ひょんなことから訴訟を経験し(本人訴訟)、法律の勉強をする中で道路交通法にやたら詳しくなりました。なので自転車と関係がない道路交通法の解説もしています。なるべく判例や解説書などの見解を取り上げるようにしてます。
現在はちょっと体調不良につき、自転車はお休み中。本当は輪行が好きなのですが。
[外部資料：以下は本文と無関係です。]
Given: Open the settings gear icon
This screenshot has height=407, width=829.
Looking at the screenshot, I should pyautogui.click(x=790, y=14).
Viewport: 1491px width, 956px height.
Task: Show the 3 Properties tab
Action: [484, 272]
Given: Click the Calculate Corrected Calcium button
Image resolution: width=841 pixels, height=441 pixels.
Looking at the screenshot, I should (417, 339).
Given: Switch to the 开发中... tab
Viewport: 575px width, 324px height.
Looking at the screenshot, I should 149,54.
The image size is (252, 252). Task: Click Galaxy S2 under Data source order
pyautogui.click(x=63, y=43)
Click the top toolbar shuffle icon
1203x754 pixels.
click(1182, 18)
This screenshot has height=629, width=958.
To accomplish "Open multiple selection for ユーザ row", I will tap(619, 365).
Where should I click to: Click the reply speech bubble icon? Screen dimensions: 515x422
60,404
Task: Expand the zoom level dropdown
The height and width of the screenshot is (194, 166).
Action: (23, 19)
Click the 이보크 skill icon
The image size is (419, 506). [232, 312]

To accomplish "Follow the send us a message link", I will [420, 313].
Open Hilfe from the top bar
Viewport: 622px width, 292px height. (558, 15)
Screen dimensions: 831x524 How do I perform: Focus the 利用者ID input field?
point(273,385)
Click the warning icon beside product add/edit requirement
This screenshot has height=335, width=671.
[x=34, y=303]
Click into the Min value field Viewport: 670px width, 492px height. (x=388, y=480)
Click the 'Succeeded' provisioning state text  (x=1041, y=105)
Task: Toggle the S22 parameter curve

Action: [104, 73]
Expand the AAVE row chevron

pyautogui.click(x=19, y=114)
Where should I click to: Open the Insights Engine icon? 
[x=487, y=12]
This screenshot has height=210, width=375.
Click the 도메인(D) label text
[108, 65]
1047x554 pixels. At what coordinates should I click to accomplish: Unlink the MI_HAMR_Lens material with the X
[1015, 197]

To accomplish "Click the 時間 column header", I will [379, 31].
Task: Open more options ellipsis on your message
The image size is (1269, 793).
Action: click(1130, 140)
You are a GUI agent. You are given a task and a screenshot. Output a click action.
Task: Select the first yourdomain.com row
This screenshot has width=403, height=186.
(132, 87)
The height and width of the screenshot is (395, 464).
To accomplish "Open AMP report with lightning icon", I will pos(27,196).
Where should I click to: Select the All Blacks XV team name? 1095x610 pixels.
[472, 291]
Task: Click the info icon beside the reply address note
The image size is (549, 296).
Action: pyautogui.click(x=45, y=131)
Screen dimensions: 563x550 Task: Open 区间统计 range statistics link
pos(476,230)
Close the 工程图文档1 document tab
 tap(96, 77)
ロードバイクのみならずツーリングバイクにも興味あり。
コメント
あほな質問ですみません。
最後の方にある丁字路の図についてなんですが
意味があるのかはさておき、路側帯を通る歩行者は
なぜ横断にあたらないのでしょうか?
ご教示いただけるとありがたいです。
コメントありがとうございます。
歩行者にとっては単に路側帯の中を歩いているだけで、車道を横断してないからだと思います。
じゃあなぜ自転車が規制されるのか?と聞かれるとまたややこしいのですが。
早速のご回答ありがとうございます。
私が横断の定義をしっかり理解していないのが原因で
まだもやもやしてしまっています。
度々の質問で申し訳ないのですが、おつきあいいただければ幸いです。
まず、交差点を直進、右左折する行為は「横断もしくは横断を含んでいる」と考えてよいでしょうか?
ご回答いただければありがたいです。
コメントありがとうございます。
車両が交差点を直進する際には、交差道路基準でみれば横断とも取れますが、「交差点の通行方法」として第六節に分離されている趣旨を考えると、横断とはみなしません。
交差点の右左折に横断の要素…ちょっとよくわかりませんが、少なくとも「道路外への右左折」については、昭和46年までは「横断」でした。
すみません。
「交差点を直進、右左折する行為は・・・」は歩行者も車両もひっくるめて考えています。
コメントありがとうございます。
例えばこちら。
横断であり直進でもありますが、このト字路の左端を通行する上では横断とは通常みなしません。
歩行者と車両ではどう見なすかに差が出ますが、
例えば歩行者は直前直後横断禁止や、付近に横断歩道がある場合に横断歩道を使って道路を横断する義務がありますが、これらを定めている理由としては、「横断」による車両(車道)との交錯を懸念しているから禁止や義務付けをしています。
なので横断という用語についても、上の定義と各条文の趣旨から合理的に判断すべきものでしかありません。
なので、
あまりにも抽象的過ぎて回答のしようがない、というのが本音です。
歩行者でいう「横断」とは、道路(歩道又は路側帯と車道が区分されているときは車道)を横切ることとなりますし、車両が交差点を通行することについては横断とは見なせないとしか言いようがなく、どのあたりに疑問を感じているのかハッキリさせていただけますと助かります。
ご回答ありがとうございました。
疑問が生じたのは、そもそも私の考えが間違っていたのが原因でした。
詳しく説明していただき、ありがとうございました。
これからも勉強させていただきます。
コメントありがとうございます。
なかなか難しいので、個別具体的に考えるしかないと思いますが、また何かありましたらよろしくお願いいたします。